This repository contains the data and code for the paper "Developing a standardized categorization system for energy efficiency measures (1836-RP)" submitted to Science and Technology for the Built Environment. This study was conducted as part of ASHRAE Research Project 1836, Developing a standardized categorization system for energy efficiency measures.
The repository is divided into three directories:
/data/
: List(s) of EEMs to be categorized (or re-categorized) and related data/analysis/
: R script for EEM categorization/results/
: Output produced by R script
Energy Efficiency Measures (EEMs) play a central role in building energy modeling, energy auditing, and energy data collection and exchange. Despite their importance, there is currently no standardized way to describe or categorize EEMs in industry. This lack of standardization severely limits the ability to communicate the intent of an EEM clearly and consistently, and to perform “apples-to-apples” comparisons of measure savings and cost effectiveness. The goal of this study was to develop and test a standardized system for categorizing EEMs.

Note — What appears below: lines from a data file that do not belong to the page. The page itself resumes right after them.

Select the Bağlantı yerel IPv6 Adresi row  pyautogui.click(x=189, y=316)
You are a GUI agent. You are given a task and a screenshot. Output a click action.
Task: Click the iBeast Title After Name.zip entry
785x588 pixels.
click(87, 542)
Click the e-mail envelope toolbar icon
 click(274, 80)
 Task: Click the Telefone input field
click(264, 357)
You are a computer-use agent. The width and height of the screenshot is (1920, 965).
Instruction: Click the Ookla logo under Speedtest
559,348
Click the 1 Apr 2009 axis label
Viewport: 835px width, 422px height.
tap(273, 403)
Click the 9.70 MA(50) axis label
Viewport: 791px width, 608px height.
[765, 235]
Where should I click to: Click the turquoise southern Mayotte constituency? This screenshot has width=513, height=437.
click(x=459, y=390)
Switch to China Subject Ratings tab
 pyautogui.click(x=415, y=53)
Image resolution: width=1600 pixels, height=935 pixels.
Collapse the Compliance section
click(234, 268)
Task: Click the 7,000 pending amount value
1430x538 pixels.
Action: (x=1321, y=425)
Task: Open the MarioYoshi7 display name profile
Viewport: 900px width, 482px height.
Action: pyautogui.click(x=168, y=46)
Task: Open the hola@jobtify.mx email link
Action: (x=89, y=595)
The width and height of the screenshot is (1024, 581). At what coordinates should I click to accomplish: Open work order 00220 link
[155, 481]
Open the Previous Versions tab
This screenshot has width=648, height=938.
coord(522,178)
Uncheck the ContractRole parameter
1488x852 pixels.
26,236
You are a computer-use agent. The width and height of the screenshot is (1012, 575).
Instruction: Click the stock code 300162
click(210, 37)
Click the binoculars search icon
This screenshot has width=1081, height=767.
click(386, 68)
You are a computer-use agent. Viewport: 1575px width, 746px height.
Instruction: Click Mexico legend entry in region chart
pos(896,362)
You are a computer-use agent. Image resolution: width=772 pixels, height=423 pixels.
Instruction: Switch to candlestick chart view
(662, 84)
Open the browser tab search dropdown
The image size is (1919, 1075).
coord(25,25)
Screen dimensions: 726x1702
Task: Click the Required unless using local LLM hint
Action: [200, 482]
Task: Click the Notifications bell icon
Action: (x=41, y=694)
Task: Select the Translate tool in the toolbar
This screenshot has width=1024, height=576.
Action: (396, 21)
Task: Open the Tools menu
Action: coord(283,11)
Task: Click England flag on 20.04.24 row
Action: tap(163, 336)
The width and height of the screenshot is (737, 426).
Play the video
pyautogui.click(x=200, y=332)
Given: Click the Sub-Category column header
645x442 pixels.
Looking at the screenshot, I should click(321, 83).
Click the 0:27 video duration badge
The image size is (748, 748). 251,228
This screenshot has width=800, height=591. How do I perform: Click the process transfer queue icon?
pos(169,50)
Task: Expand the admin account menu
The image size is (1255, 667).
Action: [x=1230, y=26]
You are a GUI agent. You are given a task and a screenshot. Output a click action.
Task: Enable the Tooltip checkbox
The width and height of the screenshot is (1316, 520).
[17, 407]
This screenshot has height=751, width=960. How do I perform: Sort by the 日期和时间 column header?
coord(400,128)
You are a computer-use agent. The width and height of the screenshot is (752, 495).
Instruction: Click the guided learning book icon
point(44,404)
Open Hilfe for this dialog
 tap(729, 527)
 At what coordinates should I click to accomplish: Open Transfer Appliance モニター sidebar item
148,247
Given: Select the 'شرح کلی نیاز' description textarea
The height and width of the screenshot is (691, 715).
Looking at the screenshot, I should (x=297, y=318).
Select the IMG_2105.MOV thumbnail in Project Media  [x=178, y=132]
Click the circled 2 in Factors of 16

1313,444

The standardized categorization system developed in 1836-RP consists of a three-level hierarchy of building elements based on UNIFORMAT, a standard classification system for building elements and related sitework. An individual EEM is categorized on the hierarchy using an element “tag” (i.e., keyword) present in the EEM name that links the EEM with a single UNFORMAT category. The EEM name may also contain one or more descriptor tags that are not used for categorization, but may provide useful additional information for sorting and analyzing a group of EEMs.
There are five datasets associated with this project: one set of categorization tags, two example lists of EEMs to be re-categorized, and two corresponding ground truth files that contain manually assigned re-categorizations for each EEM.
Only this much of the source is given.